● Written exercise
Please put the rows from the line with "Expand the Stiahnuť" up to and including the line with "Action: (704, 159)" into a two-column CSV headed text and answer. Give one CSV line per row, quote each field, and replace line breaks with spaces.
# start of Given data
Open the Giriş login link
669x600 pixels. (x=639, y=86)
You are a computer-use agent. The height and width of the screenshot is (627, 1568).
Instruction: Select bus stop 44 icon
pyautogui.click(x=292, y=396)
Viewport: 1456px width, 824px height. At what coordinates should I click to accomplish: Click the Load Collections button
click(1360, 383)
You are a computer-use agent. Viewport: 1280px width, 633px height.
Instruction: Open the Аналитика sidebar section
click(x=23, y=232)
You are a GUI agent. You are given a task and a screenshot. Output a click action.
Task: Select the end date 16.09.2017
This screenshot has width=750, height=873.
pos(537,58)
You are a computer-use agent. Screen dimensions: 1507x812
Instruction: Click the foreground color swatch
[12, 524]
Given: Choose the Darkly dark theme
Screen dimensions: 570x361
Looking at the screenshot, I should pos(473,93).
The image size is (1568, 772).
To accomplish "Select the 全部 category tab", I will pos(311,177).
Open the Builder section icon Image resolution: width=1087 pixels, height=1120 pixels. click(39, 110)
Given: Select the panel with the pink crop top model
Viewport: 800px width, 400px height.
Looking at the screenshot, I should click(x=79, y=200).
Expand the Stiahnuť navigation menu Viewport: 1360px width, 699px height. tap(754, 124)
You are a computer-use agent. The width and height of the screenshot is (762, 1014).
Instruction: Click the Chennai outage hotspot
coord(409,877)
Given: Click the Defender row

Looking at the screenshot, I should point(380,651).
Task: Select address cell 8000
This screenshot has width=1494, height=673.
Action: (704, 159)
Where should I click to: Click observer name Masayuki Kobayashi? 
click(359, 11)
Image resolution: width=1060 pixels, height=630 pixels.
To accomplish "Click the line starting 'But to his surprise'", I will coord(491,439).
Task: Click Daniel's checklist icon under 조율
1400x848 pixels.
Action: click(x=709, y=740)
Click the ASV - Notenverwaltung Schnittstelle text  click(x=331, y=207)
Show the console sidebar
# end of Given data
● Problem solution
text,answer
"Expand the Stiahnuť navigation menu Viewport: 1360px width, 699px height.","tap(754, 124)"
"You are a computer-use agent. The width and height of the screenshot is (762, 1014). Instruction: Click the Chennai outage hotspot","coord(409,877)"
"Given: Click the Defender row","Looking at the screenshot, I should point(380,651)."
"Task: Select address cell 8000 This screenshot has width=1494, height=673.","Action: (704, 159)"